Een riviersediment bevat 2 µmol AVS/g d.s. en de natuurlijke achtergrond toxische metalen, gemeten als SEM, is 0,5 µmol/g d.s. Een galvanisatiebedrijf loost zink op het oppervlaktewater en de inspectie meet een verhoging van 130 mg Zn/kg d.s. in het slib aan het lozingspunt. Er is echter ook een verhoging van Cu in het slib en die bedraagt 65 mg Cu/kg. Die verhoging komt echter van een naburig bedrijf dat enkele km stroomopwaarts ligt. Het sediment bevat 1 % organische koolstof. Is er een risico in het sediment? Indien zo, is dat o.w.v. mengseltoxiciteit of is er één bepaald metaal dat het effect veroorzaakt? (AG Zn= 65,4; Cu=63,6)(6 pt)

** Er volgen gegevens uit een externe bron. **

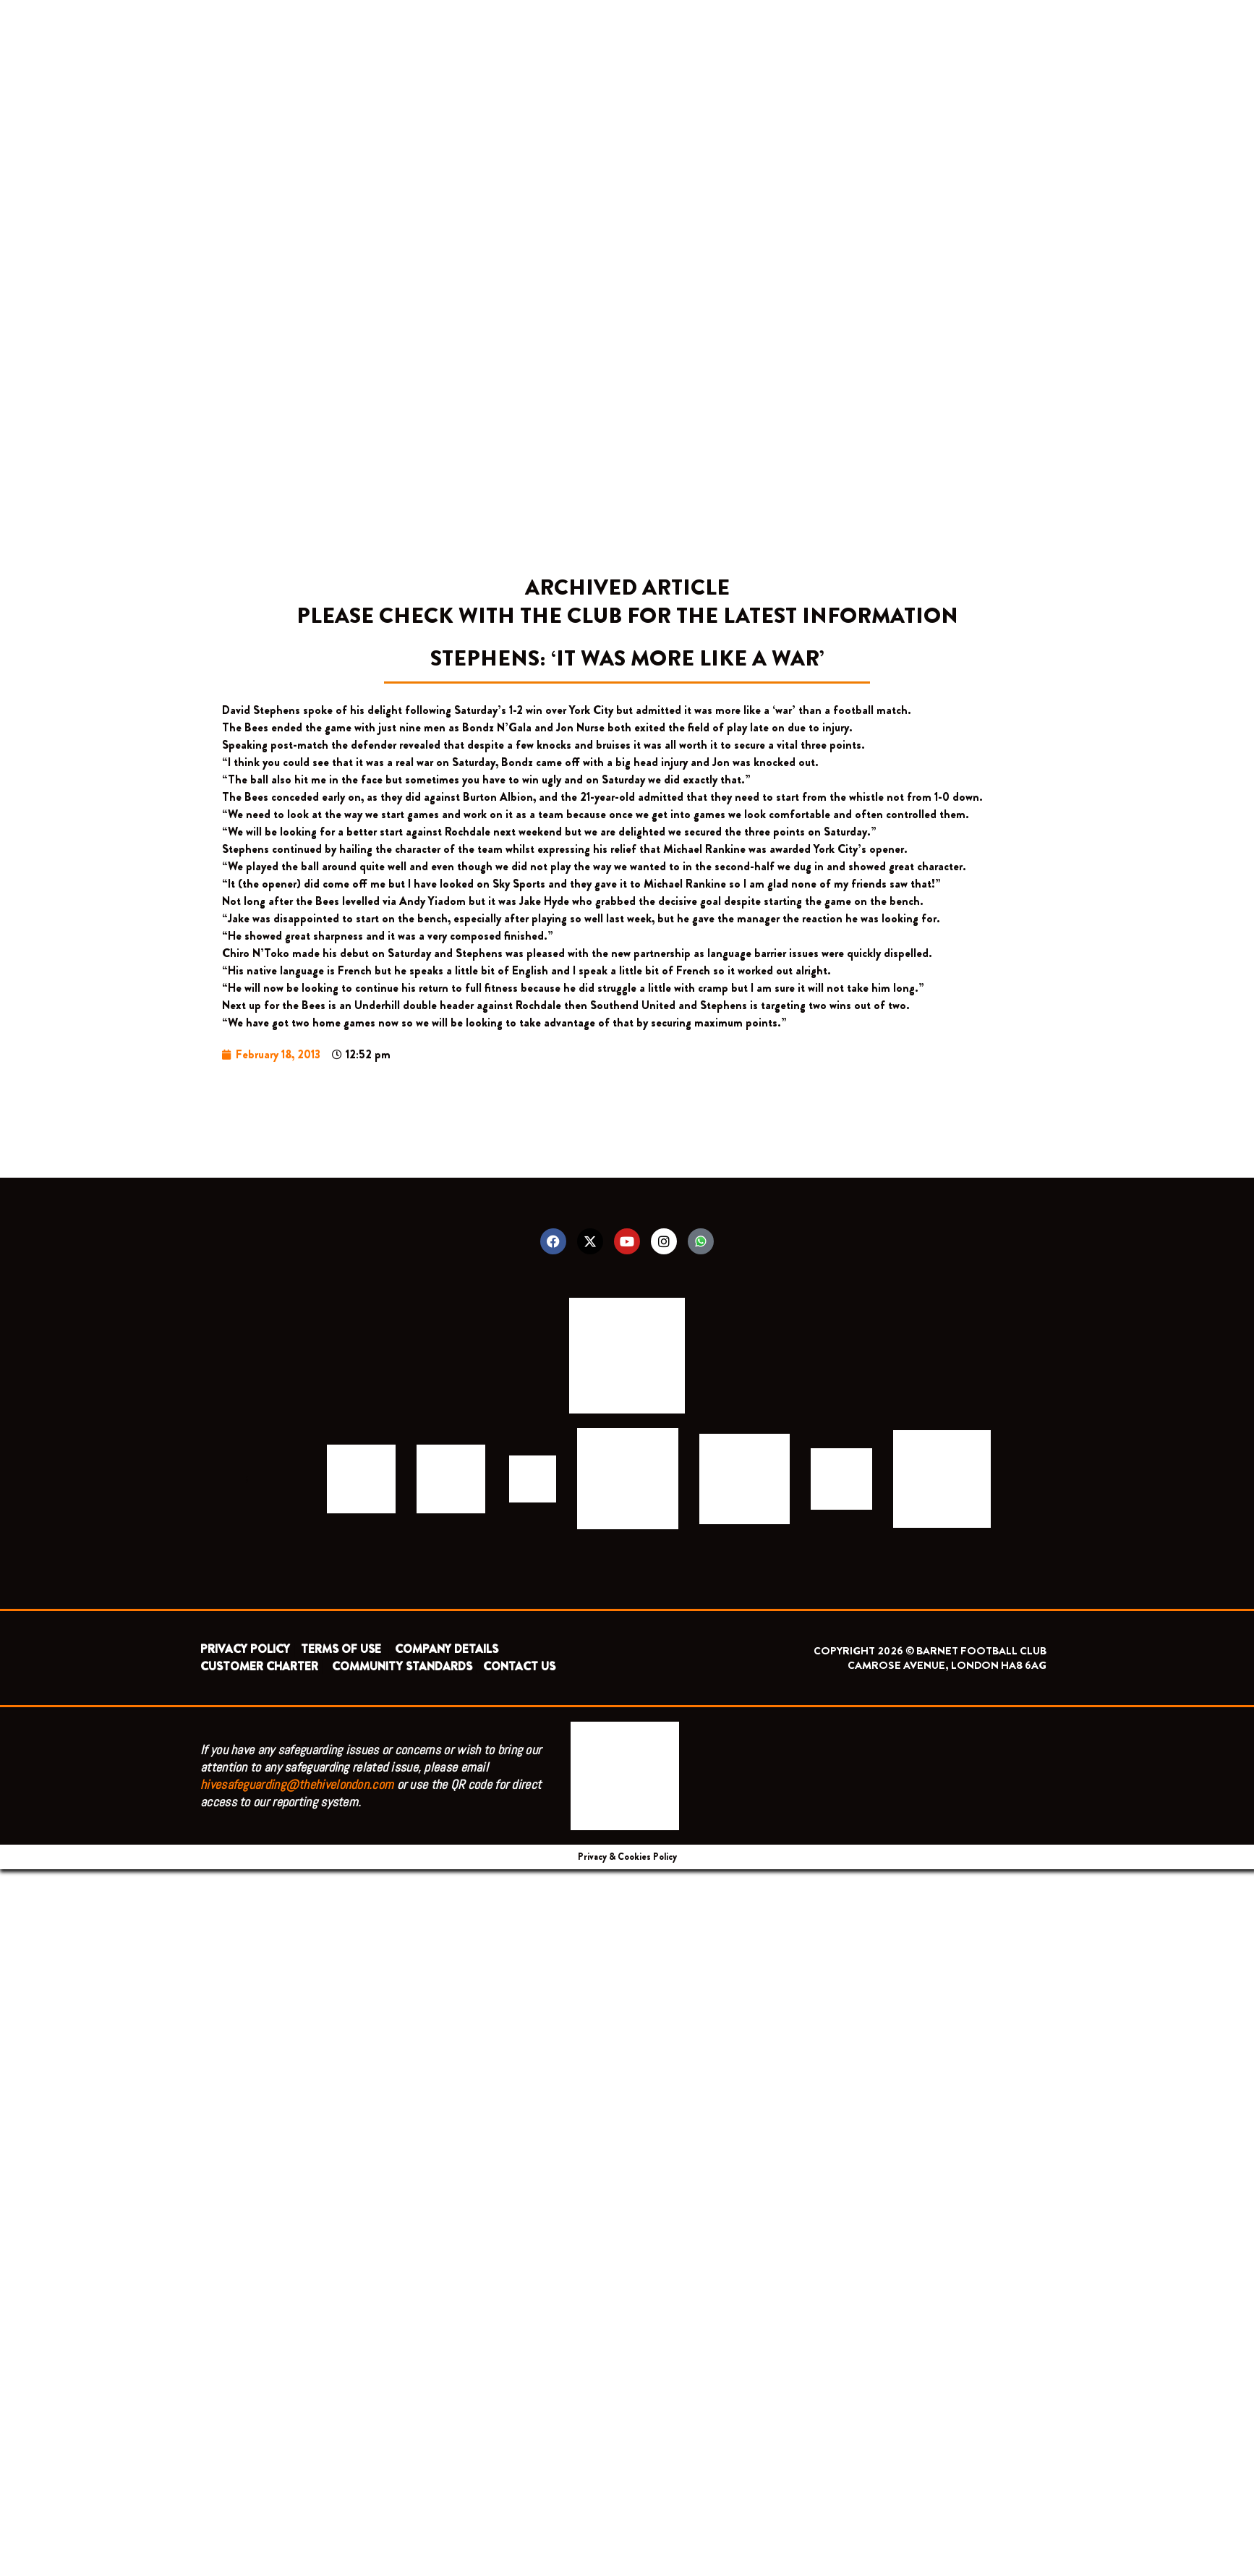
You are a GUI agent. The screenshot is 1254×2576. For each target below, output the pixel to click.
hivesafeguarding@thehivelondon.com (296, 1784)
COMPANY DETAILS (446, 1649)
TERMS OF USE (342, 1649)
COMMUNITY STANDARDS (402, 1666)
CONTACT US (519, 1666)
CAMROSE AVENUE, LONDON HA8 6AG (947, 1665)
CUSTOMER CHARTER (259, 1666)
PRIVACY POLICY (245, 1649)
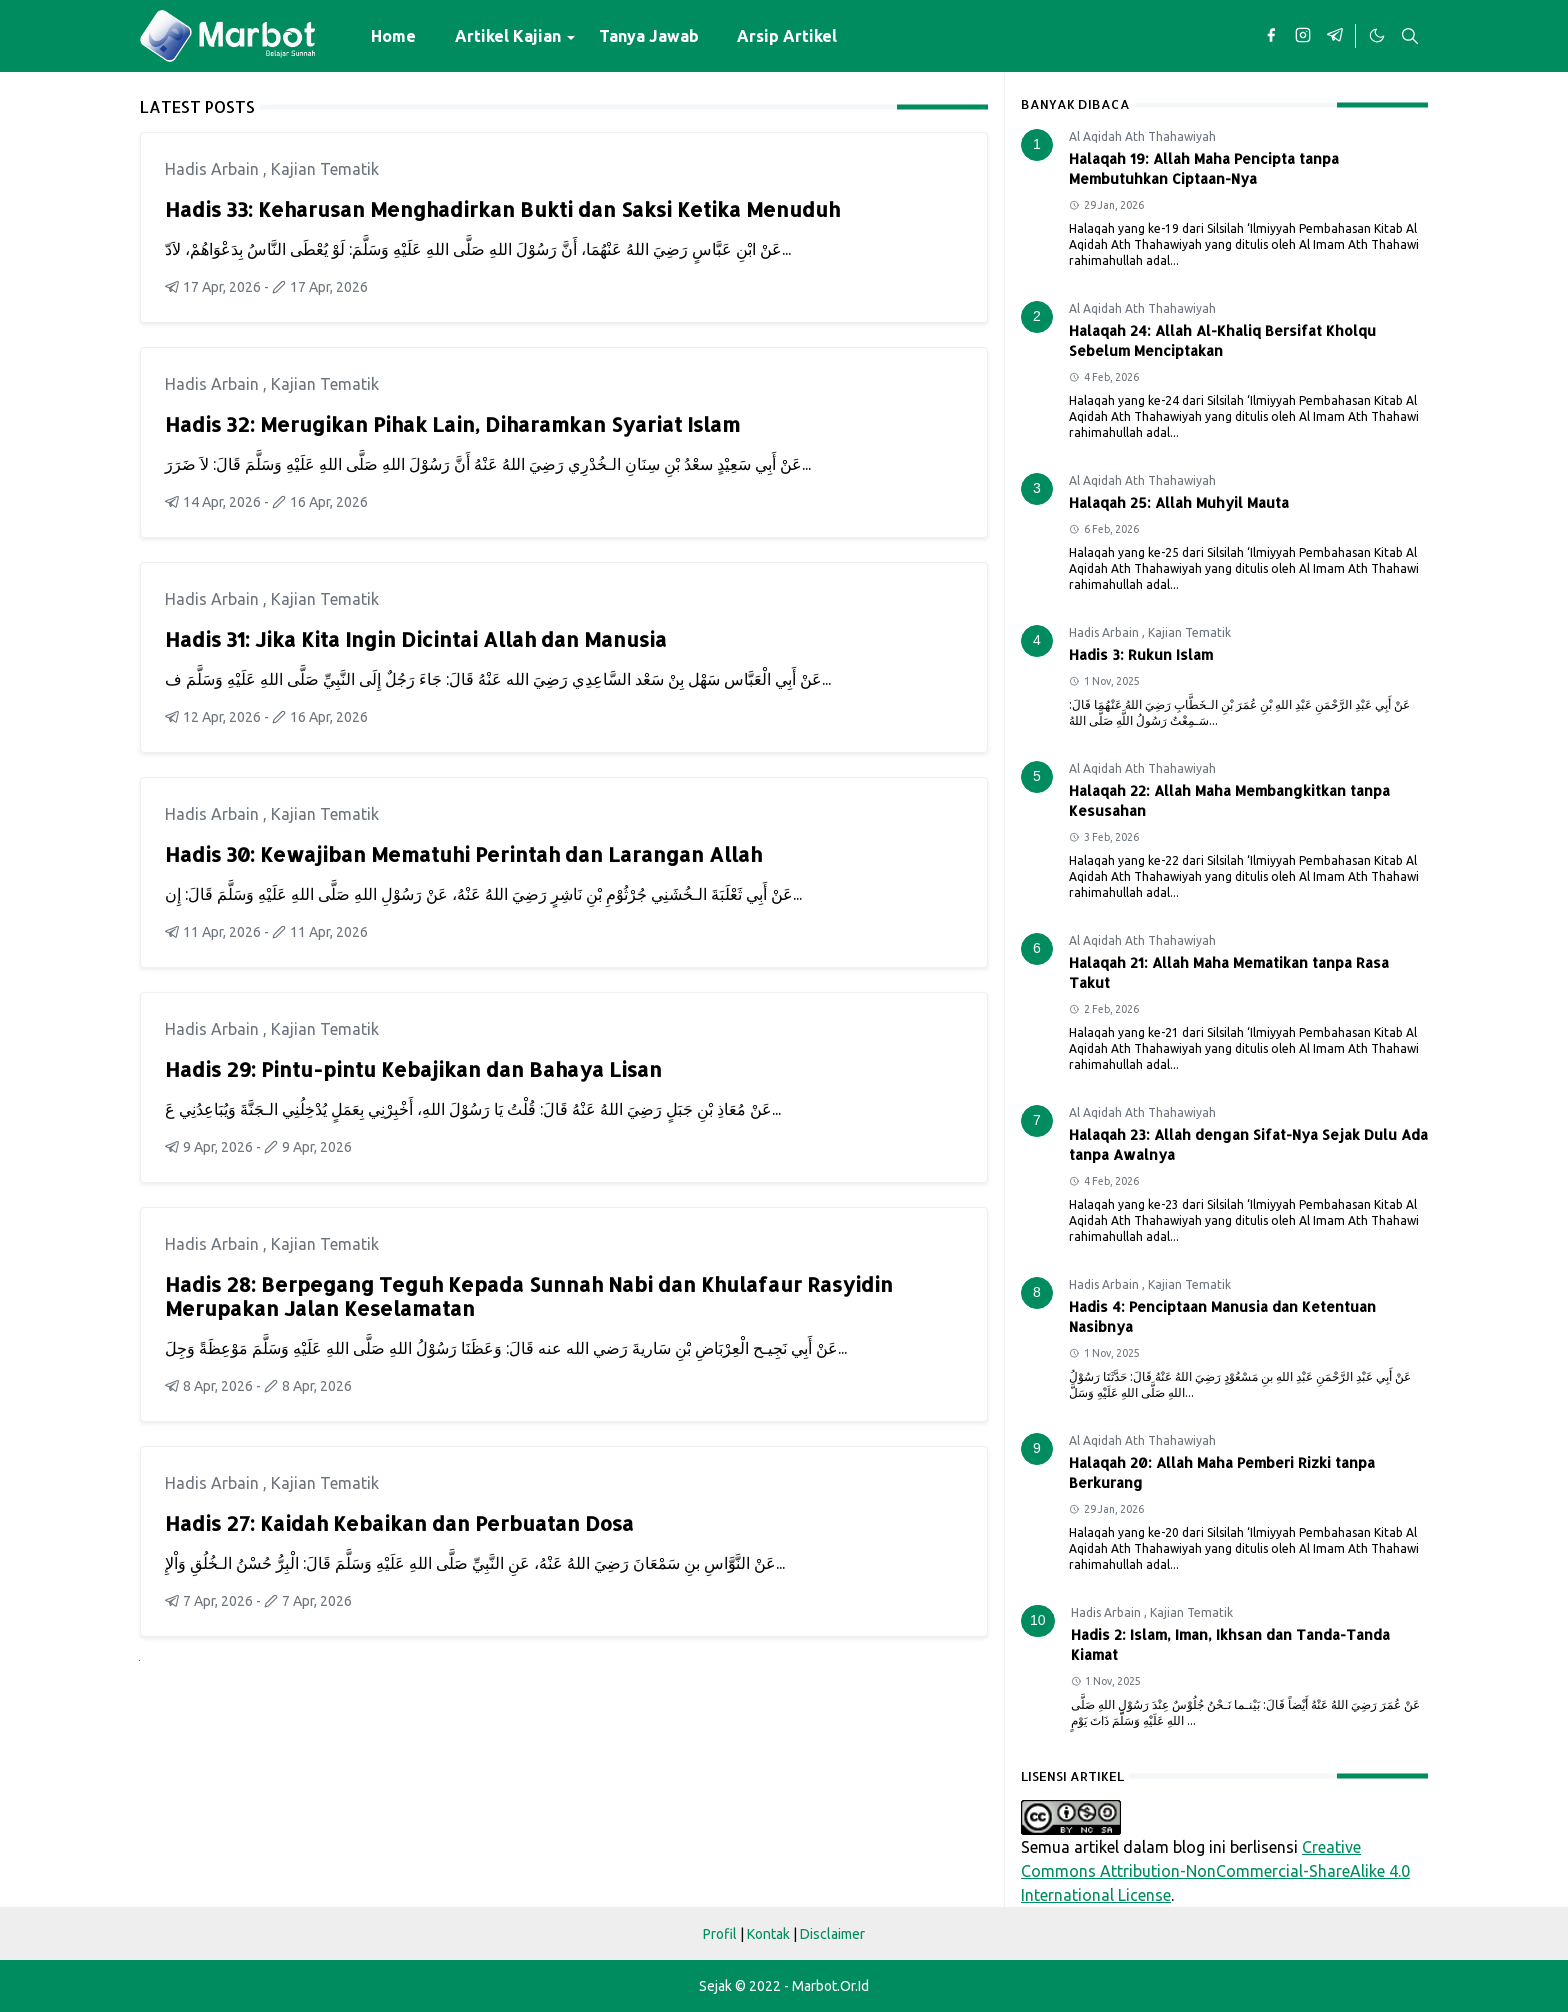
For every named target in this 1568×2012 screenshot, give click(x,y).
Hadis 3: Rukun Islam (1141, 654)
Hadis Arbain (214, 169)
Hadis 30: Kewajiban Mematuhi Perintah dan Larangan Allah (463, 854)
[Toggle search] (1410, 36)
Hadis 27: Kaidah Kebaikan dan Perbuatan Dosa (399, 1523)
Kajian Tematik (325, 169)
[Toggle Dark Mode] (1376, 36)
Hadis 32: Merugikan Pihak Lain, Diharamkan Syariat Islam (452, 424)
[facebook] (1271, 36)
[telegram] (1335, 36)
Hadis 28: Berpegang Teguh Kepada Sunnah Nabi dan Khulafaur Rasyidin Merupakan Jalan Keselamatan (529, 1296)
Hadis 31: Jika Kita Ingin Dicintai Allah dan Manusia (416, 639)
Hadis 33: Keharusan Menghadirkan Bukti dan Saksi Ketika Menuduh (502, 209)
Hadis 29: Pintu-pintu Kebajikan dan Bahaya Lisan (413, 1069)
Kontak (768, 1934)
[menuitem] (393, 36)
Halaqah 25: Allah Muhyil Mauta (1179, 502)
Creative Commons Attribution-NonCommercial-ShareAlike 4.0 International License (1215, 1871)
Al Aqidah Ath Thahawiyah (1142, 136)
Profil (720, 1934)
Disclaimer (832, 1934)
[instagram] (1303, 36)
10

De PNEC van Cu in bodem neemt proportioneel toe met de CEC en is gelijk aan 80 mg Cu/kg d.s. bij CEC=10 cmolc/kg. De toelaatbare dosis van waterzuiveringsslib in de bodem is 2 ton d.s./ha/jaar en slib heeft een CEC van 200 cmolc/kg d.s. De industrie argumenteert dat Cu in slib geen risico vormt in bodem omdat Cu samen met de organische stof in het slib wordt toegevoegd zodat de CEC verhoogt samen met Cu. De overheid gaat niet akkoord want ze vond een studie die aantoont dat de halfwaardetijd van organische stof van slib in een bodem maar 1 jaar bedraagt. Bereken de maximale concentratie Cu in het slib (mg Cu/kg d.s.) zodat na 100 jaar slibdosering de Cu PNEC van een bodem, met een initiële CEC van 10 cmolc/kg, niet wordt overschreden. Eén ha bodem heeft een massa van 3000 ton (bouwvoor) en de natuurlijke achtergrond van Cu is 15 mg Cu/kg d.s.